Start of Data
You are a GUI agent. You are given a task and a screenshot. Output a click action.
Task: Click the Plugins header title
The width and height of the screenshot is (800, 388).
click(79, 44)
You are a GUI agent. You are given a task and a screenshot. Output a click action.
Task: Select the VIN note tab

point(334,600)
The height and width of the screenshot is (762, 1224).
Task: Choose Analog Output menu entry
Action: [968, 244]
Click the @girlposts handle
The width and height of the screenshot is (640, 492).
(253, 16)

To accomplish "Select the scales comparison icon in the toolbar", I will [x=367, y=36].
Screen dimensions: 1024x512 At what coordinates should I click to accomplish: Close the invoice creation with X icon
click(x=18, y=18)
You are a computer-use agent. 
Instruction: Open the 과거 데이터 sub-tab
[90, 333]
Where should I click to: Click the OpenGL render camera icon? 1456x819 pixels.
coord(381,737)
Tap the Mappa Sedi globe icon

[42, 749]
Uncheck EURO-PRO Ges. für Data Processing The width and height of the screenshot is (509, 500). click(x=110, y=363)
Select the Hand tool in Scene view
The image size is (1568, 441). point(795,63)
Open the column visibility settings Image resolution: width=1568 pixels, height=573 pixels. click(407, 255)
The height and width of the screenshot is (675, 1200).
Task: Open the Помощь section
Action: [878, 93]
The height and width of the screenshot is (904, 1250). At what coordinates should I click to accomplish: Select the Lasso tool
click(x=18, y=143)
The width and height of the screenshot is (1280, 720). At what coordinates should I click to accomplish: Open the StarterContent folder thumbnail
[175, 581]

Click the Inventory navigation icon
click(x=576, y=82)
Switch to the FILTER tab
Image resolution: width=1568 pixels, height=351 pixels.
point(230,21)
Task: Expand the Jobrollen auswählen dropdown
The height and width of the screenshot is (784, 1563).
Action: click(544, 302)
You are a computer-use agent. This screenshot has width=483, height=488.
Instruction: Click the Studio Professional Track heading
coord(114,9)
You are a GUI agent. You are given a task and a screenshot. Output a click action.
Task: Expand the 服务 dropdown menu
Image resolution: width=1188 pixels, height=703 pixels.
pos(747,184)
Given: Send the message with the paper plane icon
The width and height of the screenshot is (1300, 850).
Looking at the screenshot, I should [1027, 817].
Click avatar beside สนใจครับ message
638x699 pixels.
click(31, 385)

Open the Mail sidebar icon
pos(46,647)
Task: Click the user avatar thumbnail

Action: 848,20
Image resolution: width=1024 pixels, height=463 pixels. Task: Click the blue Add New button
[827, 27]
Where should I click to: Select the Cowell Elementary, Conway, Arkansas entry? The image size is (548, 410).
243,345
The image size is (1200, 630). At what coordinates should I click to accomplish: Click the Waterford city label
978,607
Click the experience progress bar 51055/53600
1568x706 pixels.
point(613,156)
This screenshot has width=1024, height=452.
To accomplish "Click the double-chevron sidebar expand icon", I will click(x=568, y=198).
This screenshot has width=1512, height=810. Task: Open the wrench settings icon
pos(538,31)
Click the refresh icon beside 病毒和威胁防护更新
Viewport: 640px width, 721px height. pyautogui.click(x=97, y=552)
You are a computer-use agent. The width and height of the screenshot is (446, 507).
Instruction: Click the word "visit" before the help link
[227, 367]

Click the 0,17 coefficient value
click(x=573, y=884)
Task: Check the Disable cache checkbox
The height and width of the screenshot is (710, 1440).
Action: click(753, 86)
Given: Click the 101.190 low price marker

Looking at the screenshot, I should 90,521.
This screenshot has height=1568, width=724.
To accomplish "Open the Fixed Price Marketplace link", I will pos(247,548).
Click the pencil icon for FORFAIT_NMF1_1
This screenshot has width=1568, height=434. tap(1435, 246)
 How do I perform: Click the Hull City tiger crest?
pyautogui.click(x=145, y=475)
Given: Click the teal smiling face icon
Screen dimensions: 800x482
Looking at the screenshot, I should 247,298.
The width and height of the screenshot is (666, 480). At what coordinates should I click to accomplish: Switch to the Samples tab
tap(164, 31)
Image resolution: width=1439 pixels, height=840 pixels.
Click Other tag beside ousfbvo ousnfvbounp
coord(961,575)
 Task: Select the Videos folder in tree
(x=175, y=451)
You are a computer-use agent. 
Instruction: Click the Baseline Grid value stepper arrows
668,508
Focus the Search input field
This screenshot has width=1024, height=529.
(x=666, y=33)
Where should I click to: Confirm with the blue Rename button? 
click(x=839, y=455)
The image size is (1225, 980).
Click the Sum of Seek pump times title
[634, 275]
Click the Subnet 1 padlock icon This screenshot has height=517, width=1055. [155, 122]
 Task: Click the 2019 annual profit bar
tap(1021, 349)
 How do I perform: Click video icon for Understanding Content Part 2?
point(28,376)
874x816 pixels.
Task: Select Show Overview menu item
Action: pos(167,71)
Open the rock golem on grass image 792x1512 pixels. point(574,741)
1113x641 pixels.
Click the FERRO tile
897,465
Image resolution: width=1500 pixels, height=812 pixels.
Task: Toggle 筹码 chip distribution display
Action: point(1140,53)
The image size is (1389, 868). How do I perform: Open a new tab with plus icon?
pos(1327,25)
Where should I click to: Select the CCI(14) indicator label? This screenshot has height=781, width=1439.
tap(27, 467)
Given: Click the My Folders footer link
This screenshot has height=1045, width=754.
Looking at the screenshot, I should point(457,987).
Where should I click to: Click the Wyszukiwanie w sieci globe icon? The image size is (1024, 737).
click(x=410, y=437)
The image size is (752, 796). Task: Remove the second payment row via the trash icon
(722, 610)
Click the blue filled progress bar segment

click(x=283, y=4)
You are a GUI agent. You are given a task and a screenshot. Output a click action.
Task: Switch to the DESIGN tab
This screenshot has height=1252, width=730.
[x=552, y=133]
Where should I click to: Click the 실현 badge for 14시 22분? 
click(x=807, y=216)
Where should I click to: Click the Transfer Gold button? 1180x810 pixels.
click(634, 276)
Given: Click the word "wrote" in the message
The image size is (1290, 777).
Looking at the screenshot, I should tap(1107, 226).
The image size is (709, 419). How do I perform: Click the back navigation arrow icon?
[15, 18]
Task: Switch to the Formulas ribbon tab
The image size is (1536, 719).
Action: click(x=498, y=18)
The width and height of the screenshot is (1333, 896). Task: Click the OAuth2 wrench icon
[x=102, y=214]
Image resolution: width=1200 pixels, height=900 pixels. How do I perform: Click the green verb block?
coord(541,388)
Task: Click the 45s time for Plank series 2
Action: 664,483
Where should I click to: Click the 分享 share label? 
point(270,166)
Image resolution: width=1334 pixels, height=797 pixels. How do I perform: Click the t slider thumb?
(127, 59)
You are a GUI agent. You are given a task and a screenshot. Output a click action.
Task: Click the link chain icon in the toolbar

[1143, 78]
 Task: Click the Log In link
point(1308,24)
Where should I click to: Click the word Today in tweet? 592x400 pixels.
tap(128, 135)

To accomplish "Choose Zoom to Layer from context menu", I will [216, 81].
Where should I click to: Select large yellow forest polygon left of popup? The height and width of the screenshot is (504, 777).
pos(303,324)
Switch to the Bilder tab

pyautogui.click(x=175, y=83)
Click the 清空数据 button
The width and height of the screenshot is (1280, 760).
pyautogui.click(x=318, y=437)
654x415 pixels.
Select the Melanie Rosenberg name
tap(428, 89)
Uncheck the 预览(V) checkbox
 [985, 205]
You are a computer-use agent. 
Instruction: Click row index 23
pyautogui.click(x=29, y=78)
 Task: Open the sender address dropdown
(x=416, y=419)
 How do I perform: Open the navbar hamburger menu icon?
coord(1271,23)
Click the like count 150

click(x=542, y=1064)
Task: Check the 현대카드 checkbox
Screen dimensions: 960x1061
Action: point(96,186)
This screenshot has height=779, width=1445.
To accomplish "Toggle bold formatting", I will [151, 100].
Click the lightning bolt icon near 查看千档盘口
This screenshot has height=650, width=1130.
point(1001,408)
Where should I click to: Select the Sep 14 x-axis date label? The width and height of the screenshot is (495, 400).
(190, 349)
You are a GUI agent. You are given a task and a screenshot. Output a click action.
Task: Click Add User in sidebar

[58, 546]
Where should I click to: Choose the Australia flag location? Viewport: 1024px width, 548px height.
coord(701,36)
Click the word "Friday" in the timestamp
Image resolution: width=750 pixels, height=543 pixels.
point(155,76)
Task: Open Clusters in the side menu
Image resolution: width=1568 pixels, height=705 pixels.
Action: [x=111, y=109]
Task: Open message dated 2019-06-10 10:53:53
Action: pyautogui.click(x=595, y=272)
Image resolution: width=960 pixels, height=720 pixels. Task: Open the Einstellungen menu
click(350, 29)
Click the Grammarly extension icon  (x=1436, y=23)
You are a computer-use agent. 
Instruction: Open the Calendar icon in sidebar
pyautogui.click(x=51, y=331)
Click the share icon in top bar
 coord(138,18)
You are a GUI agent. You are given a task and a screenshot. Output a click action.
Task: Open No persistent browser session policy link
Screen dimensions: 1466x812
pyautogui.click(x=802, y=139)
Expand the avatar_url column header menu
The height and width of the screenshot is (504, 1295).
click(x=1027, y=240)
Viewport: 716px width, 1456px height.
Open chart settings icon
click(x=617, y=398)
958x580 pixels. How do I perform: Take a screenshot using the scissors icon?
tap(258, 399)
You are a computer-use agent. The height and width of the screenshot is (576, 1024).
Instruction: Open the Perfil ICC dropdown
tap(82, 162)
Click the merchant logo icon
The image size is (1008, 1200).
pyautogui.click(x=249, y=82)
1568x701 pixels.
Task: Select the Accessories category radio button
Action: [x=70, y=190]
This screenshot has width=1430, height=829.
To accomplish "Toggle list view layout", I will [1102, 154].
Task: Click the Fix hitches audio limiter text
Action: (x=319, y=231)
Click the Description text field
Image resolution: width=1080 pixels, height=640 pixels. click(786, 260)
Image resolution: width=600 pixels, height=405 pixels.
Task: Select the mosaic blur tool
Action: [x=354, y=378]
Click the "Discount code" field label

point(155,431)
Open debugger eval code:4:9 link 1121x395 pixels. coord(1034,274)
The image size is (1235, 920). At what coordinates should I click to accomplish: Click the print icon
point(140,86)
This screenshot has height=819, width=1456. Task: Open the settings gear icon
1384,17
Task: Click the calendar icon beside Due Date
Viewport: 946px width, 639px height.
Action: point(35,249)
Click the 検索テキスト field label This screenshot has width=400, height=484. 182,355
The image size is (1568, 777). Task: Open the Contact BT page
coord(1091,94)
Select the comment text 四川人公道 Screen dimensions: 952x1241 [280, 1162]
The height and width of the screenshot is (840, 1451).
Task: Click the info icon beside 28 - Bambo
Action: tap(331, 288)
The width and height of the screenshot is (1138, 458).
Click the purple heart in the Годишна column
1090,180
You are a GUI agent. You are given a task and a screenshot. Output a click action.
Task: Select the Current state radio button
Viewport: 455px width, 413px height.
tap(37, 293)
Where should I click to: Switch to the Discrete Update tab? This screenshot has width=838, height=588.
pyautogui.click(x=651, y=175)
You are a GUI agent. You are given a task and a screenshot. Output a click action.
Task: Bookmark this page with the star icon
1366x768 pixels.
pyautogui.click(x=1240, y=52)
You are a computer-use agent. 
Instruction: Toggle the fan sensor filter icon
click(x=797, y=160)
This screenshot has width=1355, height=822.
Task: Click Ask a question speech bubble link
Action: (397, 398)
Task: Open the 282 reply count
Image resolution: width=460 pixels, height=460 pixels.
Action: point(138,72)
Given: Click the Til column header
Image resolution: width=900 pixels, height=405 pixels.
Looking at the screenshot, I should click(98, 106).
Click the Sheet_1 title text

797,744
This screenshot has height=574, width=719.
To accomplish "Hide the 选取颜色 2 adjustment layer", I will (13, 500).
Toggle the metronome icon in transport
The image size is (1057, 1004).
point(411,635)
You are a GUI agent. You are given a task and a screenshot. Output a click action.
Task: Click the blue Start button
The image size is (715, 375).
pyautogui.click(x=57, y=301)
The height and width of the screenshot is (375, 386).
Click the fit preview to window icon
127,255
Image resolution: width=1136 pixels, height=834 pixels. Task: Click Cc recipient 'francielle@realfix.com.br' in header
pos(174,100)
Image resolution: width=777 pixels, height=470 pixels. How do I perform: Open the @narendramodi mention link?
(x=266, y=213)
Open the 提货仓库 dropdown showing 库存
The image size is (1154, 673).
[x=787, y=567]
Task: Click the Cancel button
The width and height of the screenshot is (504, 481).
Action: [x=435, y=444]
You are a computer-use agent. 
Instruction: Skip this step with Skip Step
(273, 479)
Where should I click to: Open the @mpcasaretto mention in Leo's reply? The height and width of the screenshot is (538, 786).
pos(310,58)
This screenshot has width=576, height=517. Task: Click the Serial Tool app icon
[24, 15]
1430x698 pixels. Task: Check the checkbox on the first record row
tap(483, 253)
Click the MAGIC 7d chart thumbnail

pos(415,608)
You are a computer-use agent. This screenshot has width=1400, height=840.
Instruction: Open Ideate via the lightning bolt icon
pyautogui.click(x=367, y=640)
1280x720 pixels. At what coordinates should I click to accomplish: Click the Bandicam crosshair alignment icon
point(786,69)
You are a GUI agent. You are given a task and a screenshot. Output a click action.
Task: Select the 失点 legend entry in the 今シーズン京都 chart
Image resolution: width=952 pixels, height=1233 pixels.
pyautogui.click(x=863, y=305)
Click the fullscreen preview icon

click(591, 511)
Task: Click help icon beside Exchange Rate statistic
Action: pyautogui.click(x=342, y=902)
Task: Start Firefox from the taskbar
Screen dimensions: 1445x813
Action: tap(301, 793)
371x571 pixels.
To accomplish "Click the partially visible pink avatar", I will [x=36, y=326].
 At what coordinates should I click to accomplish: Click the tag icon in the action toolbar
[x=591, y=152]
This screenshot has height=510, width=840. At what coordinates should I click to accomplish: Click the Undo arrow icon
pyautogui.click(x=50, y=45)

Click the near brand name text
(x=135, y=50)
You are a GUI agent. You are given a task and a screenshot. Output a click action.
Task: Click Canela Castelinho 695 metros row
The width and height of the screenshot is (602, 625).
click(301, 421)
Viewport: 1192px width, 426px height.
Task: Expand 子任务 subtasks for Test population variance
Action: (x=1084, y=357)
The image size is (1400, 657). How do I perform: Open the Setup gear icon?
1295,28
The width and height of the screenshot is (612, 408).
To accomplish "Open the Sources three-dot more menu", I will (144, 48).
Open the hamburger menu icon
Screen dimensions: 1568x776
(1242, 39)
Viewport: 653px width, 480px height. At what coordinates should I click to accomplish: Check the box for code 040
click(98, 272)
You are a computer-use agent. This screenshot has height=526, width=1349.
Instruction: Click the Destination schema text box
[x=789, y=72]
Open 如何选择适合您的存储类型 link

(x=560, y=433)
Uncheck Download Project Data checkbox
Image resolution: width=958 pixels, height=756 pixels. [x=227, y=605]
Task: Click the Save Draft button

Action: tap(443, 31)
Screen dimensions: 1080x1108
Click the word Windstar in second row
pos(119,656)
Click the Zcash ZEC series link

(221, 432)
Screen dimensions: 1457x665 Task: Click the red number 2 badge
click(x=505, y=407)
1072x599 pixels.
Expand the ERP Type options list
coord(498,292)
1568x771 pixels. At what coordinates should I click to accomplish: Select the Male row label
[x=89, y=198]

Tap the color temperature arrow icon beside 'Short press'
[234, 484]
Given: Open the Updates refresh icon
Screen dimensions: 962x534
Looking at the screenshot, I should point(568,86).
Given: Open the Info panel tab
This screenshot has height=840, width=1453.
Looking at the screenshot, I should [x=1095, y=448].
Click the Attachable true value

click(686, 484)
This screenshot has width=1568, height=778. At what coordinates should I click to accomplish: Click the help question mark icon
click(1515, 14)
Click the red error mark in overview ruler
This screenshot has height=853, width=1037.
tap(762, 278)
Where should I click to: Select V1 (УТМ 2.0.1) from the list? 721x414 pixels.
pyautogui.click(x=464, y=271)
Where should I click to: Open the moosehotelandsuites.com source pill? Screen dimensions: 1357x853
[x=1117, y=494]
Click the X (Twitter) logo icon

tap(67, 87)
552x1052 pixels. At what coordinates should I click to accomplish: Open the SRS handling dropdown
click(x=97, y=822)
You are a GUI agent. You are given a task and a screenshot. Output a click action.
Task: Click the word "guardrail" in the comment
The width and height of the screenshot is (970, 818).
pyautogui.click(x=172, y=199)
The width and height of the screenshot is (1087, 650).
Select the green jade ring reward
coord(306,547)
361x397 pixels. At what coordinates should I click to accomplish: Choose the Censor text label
End of Data
Task item:
Only the lines above from the line with "Where should I click to: Click the 실현" to the line with "Task: Switch to the Formulas ribbon tab", those two lines included, should be reproduced exactly.

Solution for this task:
Where should I click to: Click the 실현 badge for 14시 22분? 
click(x=807, y=216)
Where should I click to: Click the Transfer Gold button? 1180x810 pixels.
click(634, 276)
Given: Click the word "wrote" in the message
The image size is (1290, 777).
Looking at the screenshot, I should tap(1107, 226).
The image size is (709, 419). How do I perform: Click the back navigation arrow icon?
[15, 18]
Task: Switch to the Formulas ribbon tab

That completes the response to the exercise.